___ Data section

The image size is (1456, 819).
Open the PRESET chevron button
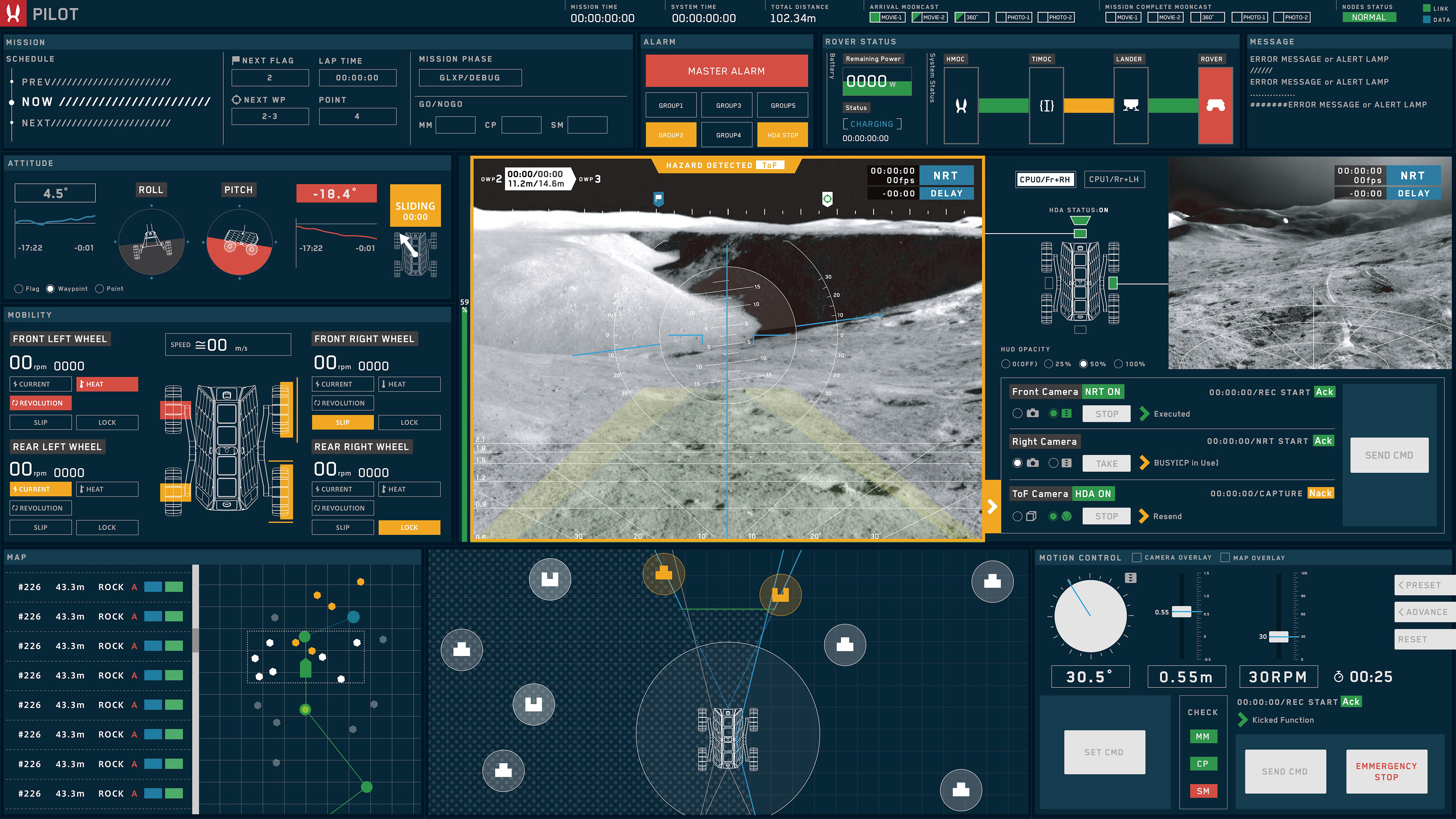[1423, 585]
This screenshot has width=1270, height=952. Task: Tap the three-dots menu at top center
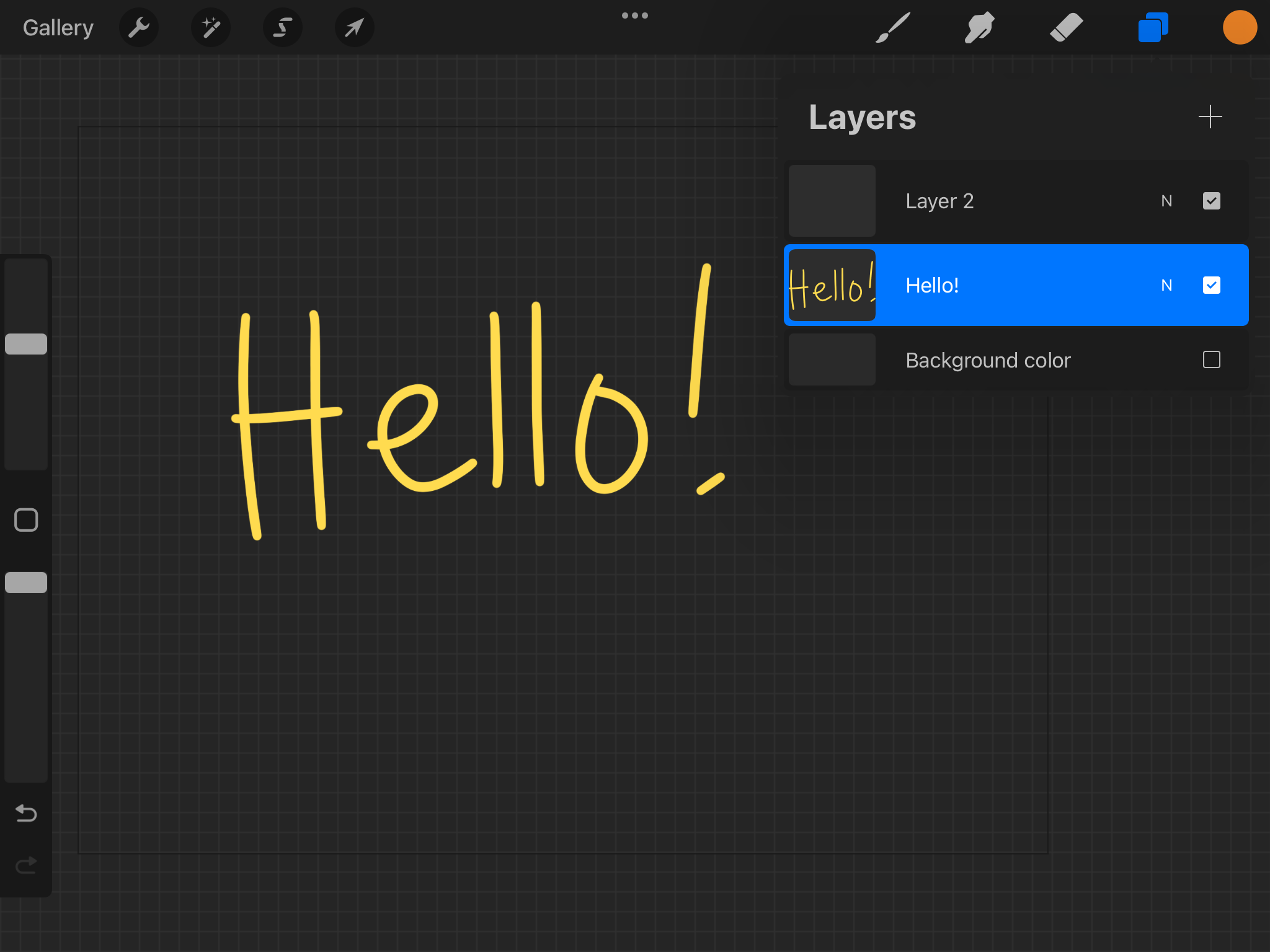coord(635,15)
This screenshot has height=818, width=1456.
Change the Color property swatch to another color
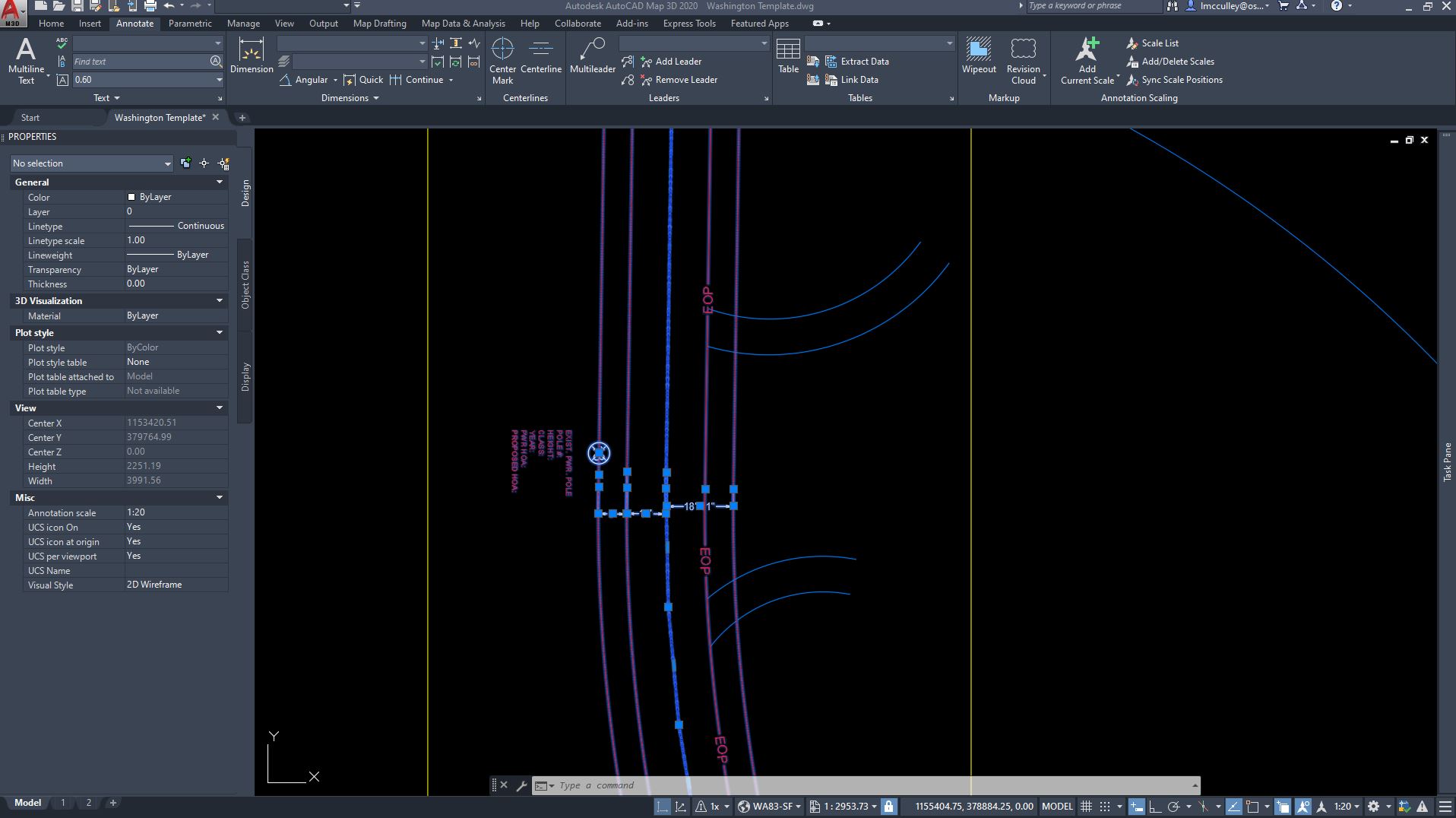pyautogui.click(x=132, y=197)
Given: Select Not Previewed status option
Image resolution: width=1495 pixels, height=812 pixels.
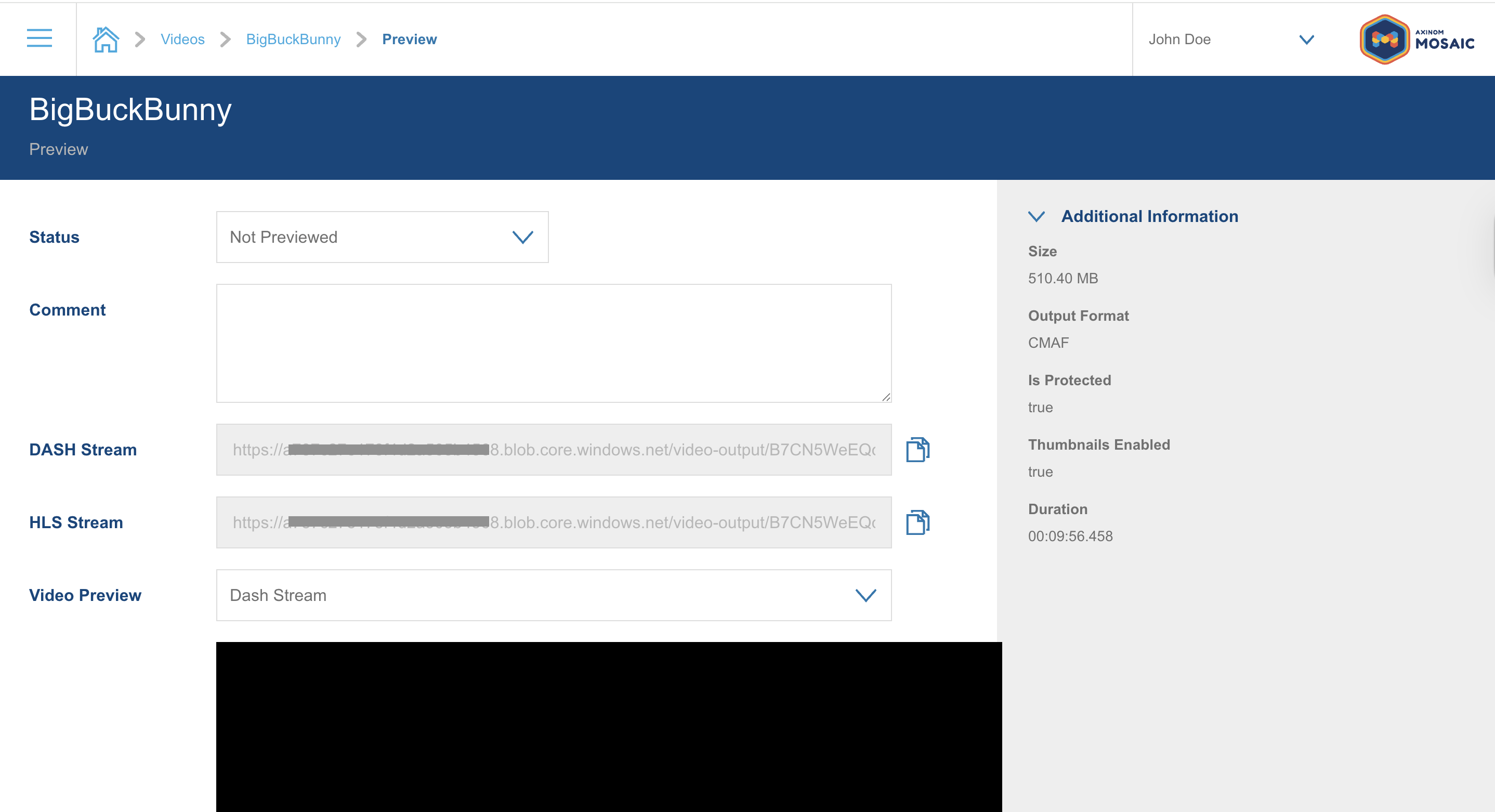Looking at the screenshot, I should point(283,237).
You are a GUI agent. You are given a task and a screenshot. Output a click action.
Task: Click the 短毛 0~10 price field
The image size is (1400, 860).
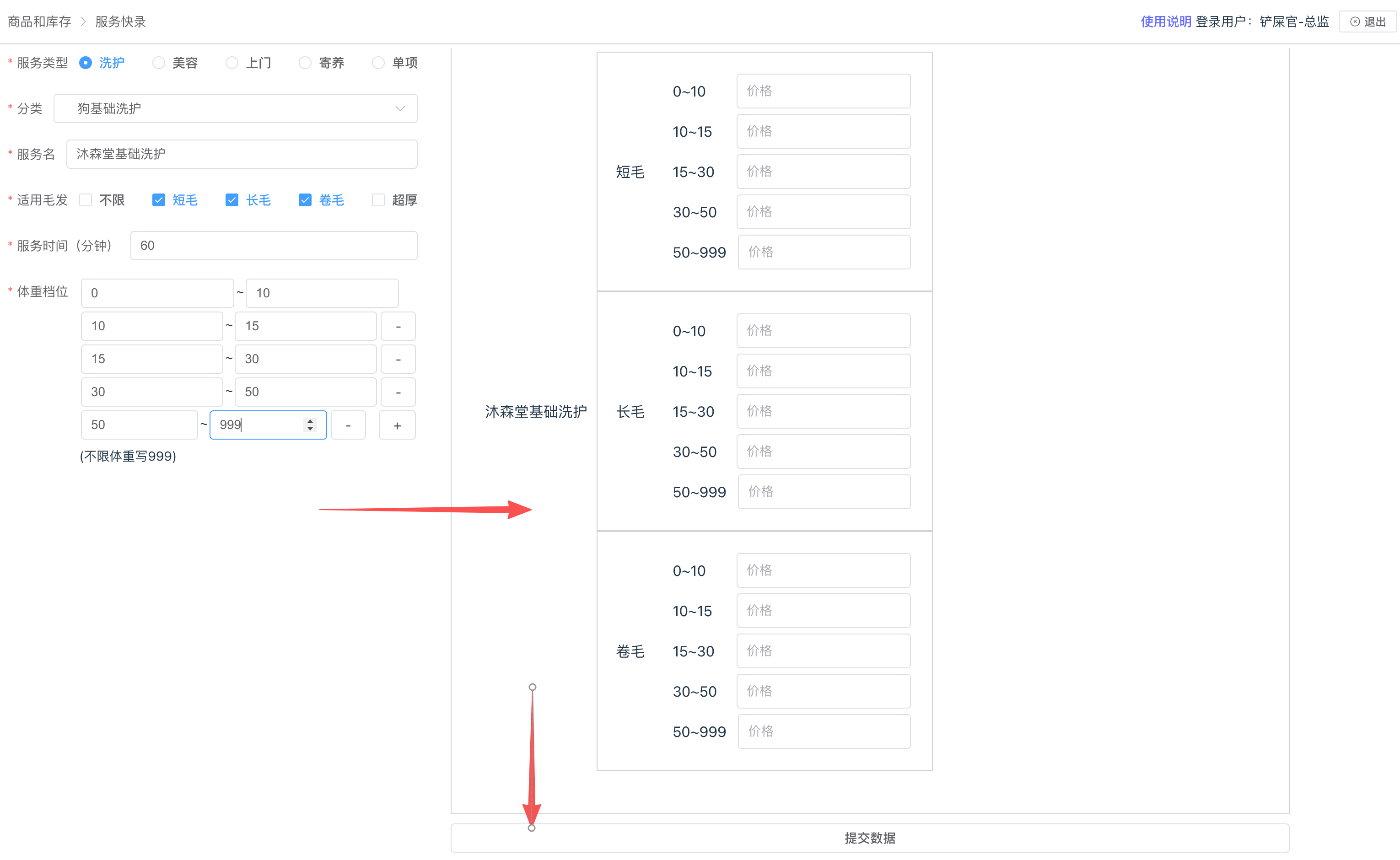(x=823, y=91)
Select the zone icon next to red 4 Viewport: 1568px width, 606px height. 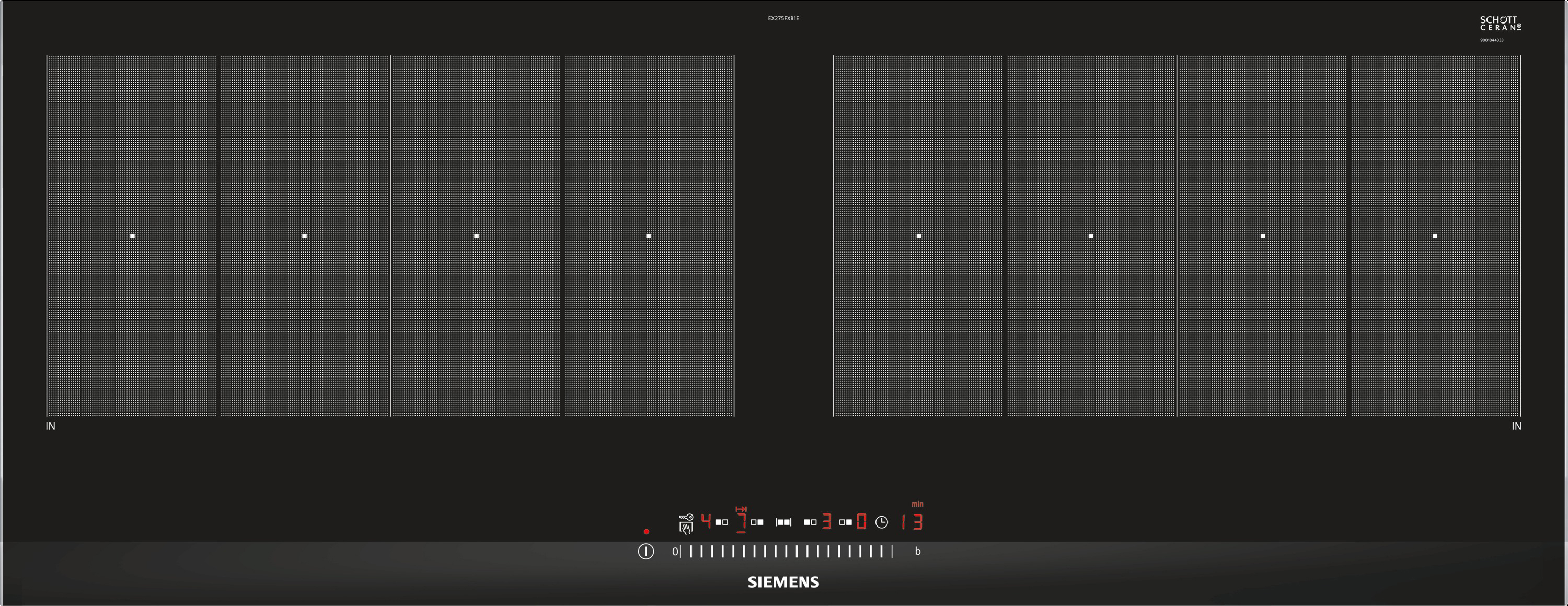[722, 522]
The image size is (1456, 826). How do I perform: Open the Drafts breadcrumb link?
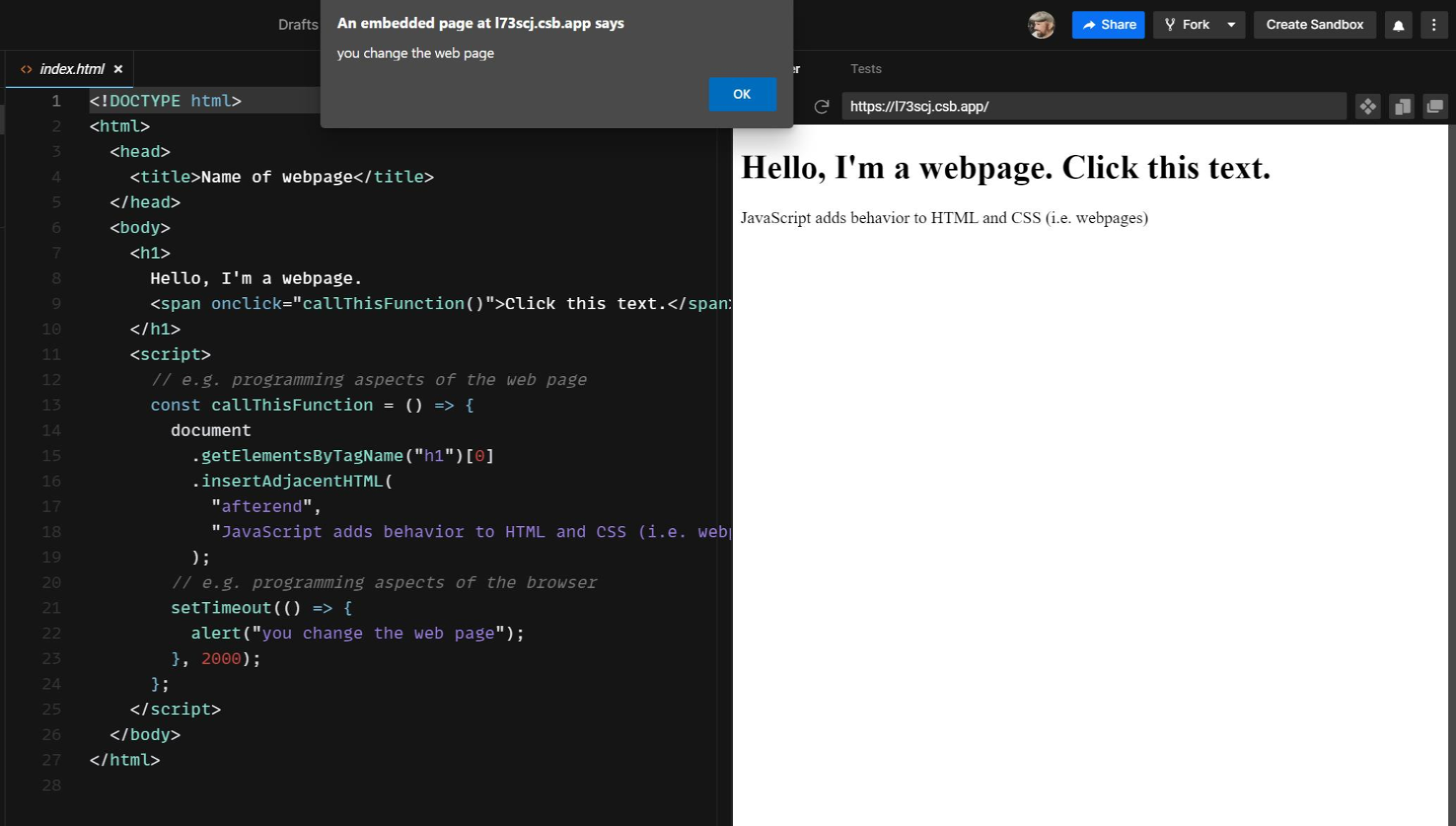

______

--- Problem requirements ---
Up to and including the line that holds "Task: Click the 短毛 0~10 price field", restate word for word each line of the records from their start, and only those lines, leaving out the pictures.

--- Answer space ---
The image size is (1456, 819).
Open the PRESET chevron button
[1423, 585]
This screenshot has width=1270, height=952. Task: Tap the three-dots menu at top center
coord(635,15)
This screenshot has height=818, width=1456.
Change the Color property swatch to another color
pyautogui.click(x=132, y=197)
Given: Select Not Previewed status option
Image resolution: width=1495 pixels, height=812 pixels.
Looking at the screenshot, I should point(283,237).
You are a GUI agent. You are given a task and a screenshot. Output a click action.
Task: Click the 短毛 0~10 price field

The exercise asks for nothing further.